ATHENS — Residents at Town Meeting on Saturday agreed to a municipal budget for the coming year of slightly more than the $446,000 raised last year, but they rejected a bid by Road Commissioner Dwight Weese to spend up to $40,000 for the possible purchase of a fourth truck for the Highway Department. The measure was defeated by a vote of 20-12.

The spending doesn’t include schools and the town’s share of the county tax. The current tax rate of $18.99 for every $1,000 in property valuation should remain about the same, selectmen said.

Weese, the incumbent who was re-elected Friday, 74-25, over challenger and former Road Commissioner John Barron, said his idea for a fourth truck was that the town could use the proposed $40,000 as a down payment on a new truck, having just fixed one of its existing trucks. Another of the existing trucks would be phased out or sold under the plan, leaving the town with three good working trucks, Weese said.

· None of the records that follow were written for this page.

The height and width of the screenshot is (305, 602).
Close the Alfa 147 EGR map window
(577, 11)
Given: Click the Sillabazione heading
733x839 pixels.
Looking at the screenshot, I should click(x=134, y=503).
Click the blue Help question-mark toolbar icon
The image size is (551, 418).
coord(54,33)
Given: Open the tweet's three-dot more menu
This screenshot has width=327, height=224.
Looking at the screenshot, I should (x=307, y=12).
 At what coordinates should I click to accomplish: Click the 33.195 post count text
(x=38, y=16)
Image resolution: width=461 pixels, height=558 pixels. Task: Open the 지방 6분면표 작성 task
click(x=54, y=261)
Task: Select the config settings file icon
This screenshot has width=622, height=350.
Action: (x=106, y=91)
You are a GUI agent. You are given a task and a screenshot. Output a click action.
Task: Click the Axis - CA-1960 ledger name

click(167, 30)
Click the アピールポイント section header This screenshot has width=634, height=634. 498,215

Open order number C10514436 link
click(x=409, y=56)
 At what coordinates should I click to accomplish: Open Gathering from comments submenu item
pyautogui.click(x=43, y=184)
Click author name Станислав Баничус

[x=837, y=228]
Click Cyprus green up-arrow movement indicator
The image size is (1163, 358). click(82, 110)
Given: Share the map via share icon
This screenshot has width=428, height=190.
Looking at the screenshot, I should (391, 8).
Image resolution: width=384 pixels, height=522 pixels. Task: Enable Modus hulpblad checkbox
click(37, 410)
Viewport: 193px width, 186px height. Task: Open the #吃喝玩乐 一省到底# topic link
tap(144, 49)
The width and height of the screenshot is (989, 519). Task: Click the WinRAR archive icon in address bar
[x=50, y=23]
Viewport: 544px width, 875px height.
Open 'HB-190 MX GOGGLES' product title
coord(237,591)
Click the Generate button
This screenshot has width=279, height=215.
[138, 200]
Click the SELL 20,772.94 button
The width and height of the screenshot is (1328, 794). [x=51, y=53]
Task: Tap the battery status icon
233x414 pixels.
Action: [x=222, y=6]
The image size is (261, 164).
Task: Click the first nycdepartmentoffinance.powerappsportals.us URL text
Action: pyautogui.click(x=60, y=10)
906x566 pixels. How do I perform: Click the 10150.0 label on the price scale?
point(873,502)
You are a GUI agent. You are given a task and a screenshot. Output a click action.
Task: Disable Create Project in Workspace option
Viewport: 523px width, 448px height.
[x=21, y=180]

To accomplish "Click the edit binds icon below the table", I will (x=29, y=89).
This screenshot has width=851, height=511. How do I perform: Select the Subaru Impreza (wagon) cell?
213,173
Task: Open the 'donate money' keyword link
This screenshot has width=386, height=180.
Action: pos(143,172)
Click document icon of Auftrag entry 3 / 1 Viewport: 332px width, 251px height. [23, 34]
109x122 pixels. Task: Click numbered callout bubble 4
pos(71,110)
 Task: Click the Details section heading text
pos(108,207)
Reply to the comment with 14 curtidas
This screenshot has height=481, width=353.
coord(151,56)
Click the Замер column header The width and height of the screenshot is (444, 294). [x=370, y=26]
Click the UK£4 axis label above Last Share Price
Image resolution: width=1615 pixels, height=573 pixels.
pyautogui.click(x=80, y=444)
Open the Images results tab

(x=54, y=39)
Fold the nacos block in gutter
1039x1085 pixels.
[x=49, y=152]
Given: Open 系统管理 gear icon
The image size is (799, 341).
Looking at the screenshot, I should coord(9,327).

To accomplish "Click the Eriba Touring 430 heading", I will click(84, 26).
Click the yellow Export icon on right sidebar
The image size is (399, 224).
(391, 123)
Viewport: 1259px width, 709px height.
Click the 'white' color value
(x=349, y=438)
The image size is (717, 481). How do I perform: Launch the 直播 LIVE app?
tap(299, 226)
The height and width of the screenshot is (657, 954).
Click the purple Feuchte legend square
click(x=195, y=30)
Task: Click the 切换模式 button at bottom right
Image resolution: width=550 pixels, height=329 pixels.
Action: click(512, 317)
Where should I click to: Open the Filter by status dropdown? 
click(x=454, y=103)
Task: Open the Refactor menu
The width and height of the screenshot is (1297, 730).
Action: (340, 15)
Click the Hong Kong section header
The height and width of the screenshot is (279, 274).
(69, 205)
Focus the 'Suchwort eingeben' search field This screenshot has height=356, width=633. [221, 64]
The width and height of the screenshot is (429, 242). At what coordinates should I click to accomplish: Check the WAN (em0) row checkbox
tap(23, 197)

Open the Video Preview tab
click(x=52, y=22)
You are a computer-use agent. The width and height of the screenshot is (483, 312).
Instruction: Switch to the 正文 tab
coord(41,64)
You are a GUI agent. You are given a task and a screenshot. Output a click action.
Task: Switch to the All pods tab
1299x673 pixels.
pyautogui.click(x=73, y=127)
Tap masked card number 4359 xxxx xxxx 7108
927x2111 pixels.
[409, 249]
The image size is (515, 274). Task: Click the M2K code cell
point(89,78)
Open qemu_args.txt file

The Budget Committee recommended the article, which included using $3,000 from the brush cutting account and $5,000 from equipment maintenance account, with the balance to come from the equipment replacement account.

Lengthy discussion of the proposal began with an objection from resident Donna Avery, who said she wanted to keep the maintenance account on solid ground.

“I’m not for the new truck,” Avery said. “I’m not for it at all.”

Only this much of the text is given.